Instructions for the task. Apart from the images, reproduce all of the data word for word.

Start of Material provided

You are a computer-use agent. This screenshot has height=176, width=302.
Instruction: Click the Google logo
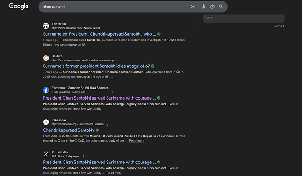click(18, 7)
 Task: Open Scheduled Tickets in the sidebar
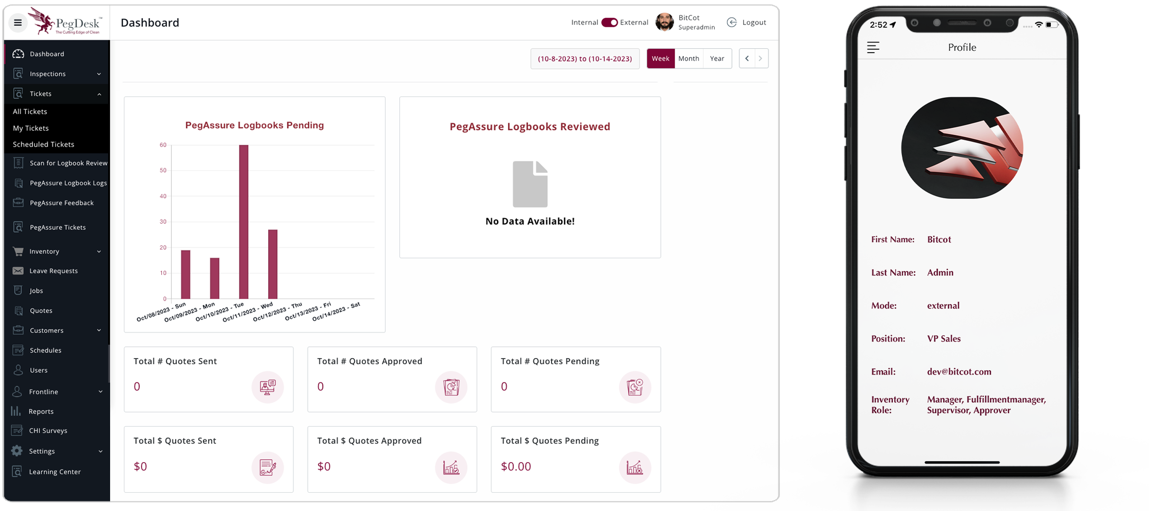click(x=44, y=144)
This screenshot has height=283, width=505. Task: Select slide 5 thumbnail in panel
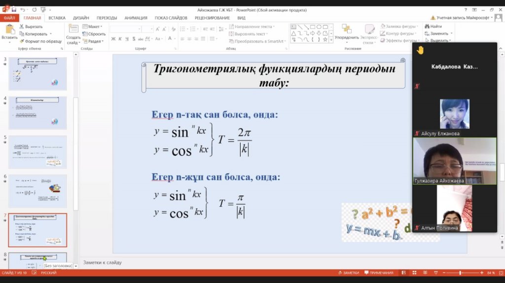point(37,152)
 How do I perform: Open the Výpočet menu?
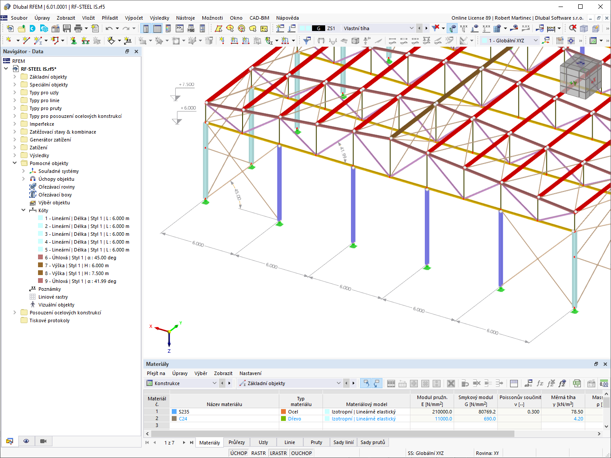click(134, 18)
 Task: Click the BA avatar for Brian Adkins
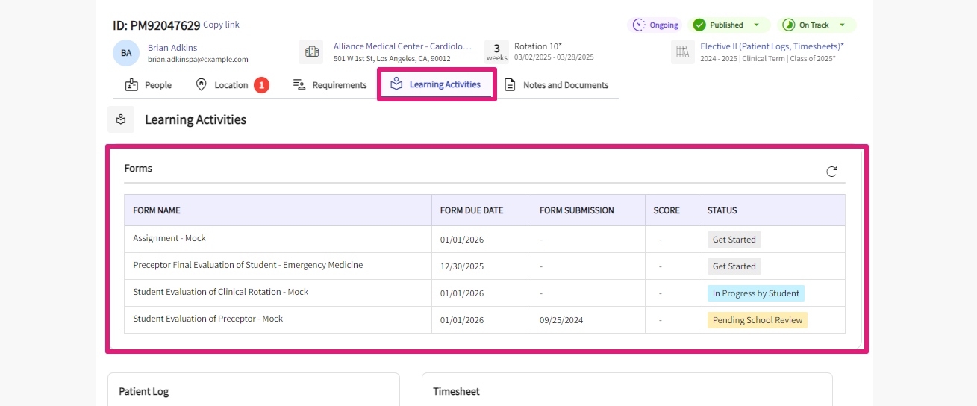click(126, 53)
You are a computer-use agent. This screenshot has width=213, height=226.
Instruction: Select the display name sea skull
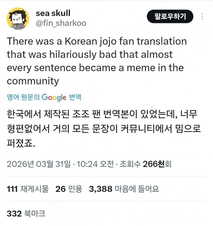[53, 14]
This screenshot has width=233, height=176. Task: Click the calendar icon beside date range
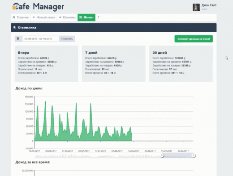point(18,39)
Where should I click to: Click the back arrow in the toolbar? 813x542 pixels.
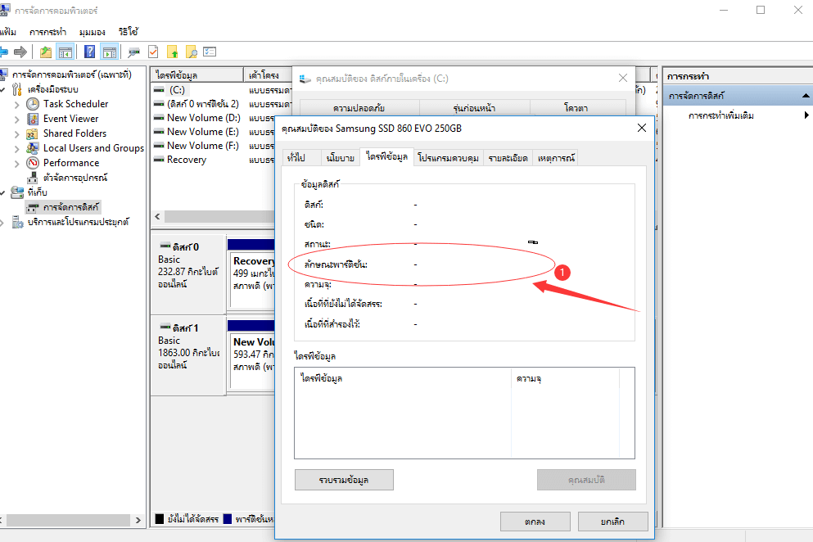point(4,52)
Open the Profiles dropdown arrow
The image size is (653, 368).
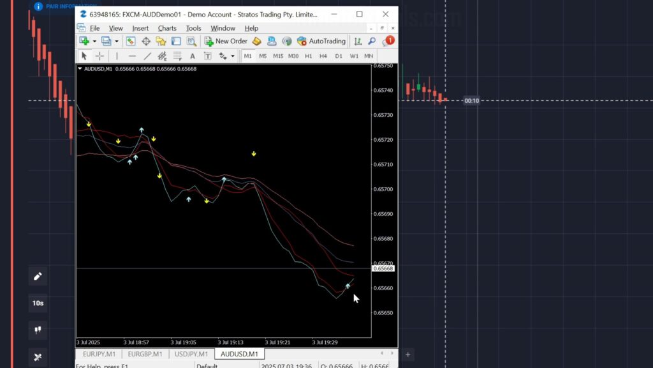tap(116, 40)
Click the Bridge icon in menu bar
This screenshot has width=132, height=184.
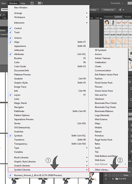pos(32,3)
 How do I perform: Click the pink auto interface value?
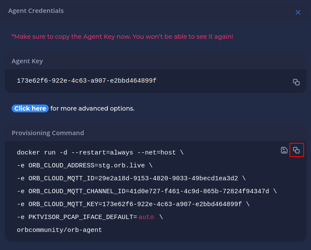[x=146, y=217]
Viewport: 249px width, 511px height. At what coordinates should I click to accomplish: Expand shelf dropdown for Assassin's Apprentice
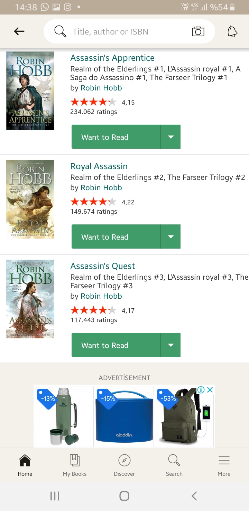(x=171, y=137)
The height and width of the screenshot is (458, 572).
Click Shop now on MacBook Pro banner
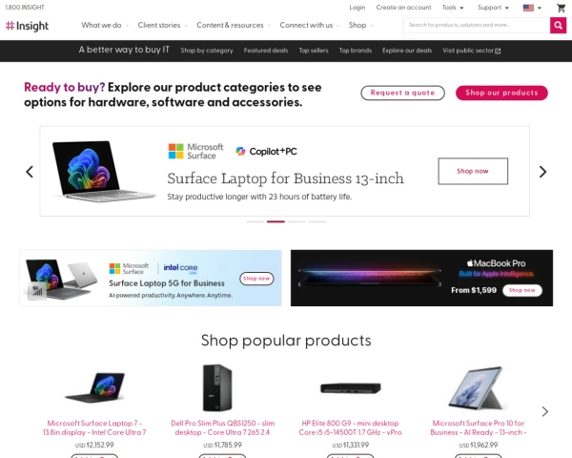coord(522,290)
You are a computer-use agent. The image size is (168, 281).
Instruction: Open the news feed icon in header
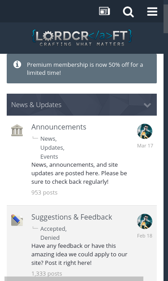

End of Material provided

Answer below.
You are a computer-use agent. This screenshot has height=176, width=302.
Instruction: Click the Google logo
click(18, 7)
 Task: Open Scheduled Tickets in the sidebar
click(x=44, y=144)
This screenshot has height=283, width=505. Task: Select slide 5 thumbnail in panel
point(37,152)
 How do I perform: Open the Výpočet menu?
click(134, 18)
 Task: Click the BA avatar for Brian Adkins
click(126, 53)
You are a computer-use agent. This screenshot has width=213, height=226.
Instruction: Select the display name sea skull
[53, 14]
This screenshot has width=233, height=176. Task: Click the calendar icon beside date range
point(18,39)
Where should I click to: Click the back arrow in the toolbar? 813x542 pixels.
point(4,52)
Open the Profiles dropdown arrow
The image size is (653, 368).
tap(116, 40)
Click the Bridge icon in menu bar
This screenshot has width=132, height=184.
pos(32,3)
 How do I perform: Click the pink auto interface value?
[x=146, y=217]
Viewport: 249px width, 511px height. At what coordinates should I click to accomplish: Expand shelf dropdown for Assassin's Apprentice
(x=171, y=137)
The height and width of the screenshot is (458, 572).
Click Shop now on MacBook Pro banner
coord(522,290)
You are a computer-use agent. The image size is (168, 281).
Instruction: Open the news feed icon in header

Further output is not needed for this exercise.